Some Lanchester “Firsts” include;

  • Rigid chassis combined with soft springs (1897)
  • Use of splines in motor vehicles (1900),
  • Preselection of gears (1900),
  • Compounding of simple epicyclic gears(1900),
  • Torsional vibration damper (1910),
  • Harmonic balancer for 4 cylinder engines(1911),

Lanchester also introduce the words “accelerator” and “streamline”. In 1904 Fred designed an upright four cylinder car (20 hp), which had the engine between the driver and the front passenger to give more room for the rear passengers. The car also had an epicyclic gear box, cantilever springs and Lanchester underslung worm drive rear axle. In 1906 a six cylinder version was introduced (28 hp). Both models were updated about 1911, becoming the 25 hp and 38 hp respectively, continuing into the First World War as armoured cars (38 hp). In 1914 the Sporting 40 hp was built as an additional model (See photo below left).

George Lanchester helped his brother, and was responsible for the later designs (1920s). The 40 hp (1919) was the first of the twenties designs followed by the 21hp (1923) and the straight eight 30 hp in 1928. The policy was continuous improvements rather than new models. Hence the 40 hp received four wheel brakes in 1925, and the 21 hp motor was enlarged to 23 hp. It appears that cars were built in small batches and major changes implemented in those batches. Owners could, and did, up grade their cars to the latest model. Lanchester could supply spares for every model they had manufactured, until their doors were closed in 1931.

The late King George VI, as the Duke of York, bought 40 hp Lanchesters as a personal preference, and even 21 hp for informal use. Further, as King, he showed his loyalty by insisting that Daimler build him cars with Lanchester badged radiators for private use. The present Queen made her first public appearance (as a baby) in one of the 40 hp belonging to her father.

Lanchester engineered and built their bodies, designing many spectacular vehicles for Indian princes as well as more sober luxury for the discerning and wealthy.

After the first world war, George Lanchester designed and built equipment to make their own suspension springs in order to achieve the high standard required. Lanchesters were renowned for their comfort.

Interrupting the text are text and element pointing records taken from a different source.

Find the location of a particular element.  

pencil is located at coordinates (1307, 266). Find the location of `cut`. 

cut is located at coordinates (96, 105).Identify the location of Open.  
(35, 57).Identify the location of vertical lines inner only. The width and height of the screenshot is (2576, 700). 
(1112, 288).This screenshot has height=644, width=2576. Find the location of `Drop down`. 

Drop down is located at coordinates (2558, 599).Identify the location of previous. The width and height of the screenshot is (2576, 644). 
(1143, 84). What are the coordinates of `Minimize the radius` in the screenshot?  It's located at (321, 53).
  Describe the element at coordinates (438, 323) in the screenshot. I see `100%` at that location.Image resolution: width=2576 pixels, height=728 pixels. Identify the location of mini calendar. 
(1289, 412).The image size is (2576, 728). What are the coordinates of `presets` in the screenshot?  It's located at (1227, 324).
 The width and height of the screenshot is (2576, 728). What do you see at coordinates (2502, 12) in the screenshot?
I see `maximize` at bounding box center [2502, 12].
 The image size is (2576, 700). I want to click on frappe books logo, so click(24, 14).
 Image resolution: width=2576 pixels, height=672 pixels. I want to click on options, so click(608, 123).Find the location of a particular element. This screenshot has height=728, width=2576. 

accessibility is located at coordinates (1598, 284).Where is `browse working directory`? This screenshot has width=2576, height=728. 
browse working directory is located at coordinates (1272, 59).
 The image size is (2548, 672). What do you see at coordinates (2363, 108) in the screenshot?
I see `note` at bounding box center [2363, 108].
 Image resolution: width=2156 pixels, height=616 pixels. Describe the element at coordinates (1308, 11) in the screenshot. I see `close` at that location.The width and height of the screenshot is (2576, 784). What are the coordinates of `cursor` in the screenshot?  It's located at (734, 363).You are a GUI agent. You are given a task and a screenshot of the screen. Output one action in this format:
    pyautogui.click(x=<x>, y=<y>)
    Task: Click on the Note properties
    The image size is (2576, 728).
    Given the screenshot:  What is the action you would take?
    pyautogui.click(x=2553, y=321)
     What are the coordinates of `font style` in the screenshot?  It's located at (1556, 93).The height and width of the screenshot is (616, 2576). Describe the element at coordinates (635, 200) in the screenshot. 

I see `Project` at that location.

Epilogue: Of some interest to Australian readers is the fact that Lanchester, amongst other things during the First World War, assembled Royal Aircraft Factory (RAF) aero engines. These motors were a derivitive of the Renault air cooled V8 with, unusually for an aero engine, single ignition. The second aircraft owned by QANTAS was a BE 2c with a Lanchester assembled RAF engine and four bladed propeller. I understand QANTAS have two such motors today, one each in Sydney and Longreach. Their service record was excellent.

Production Models

1900 10 hp 2 cylinder horizontally opposed air cooled
1902 12 hp 2 ” ” ” water cooled
1903 16 hp 2 ” ” ” air ”
1904 18 hp 2 ” ” ” water ”
1904 20 hp 4 ” vertical water cooled
1906 28 hp 6 ” ” ” ”
1910 38 hp 6 ” ” ” ”
1911 25 hp 4 ” ” ” ”
1914 40 hp 6 Sporting 40 ” ” ”
1919 40 hp 6 cylinder ” ” ”
1923 21 hp 6 ” ” ” ”
1928 30 hp 8 ” ” ” ”
1931 End of production; Lanchester Motor Co.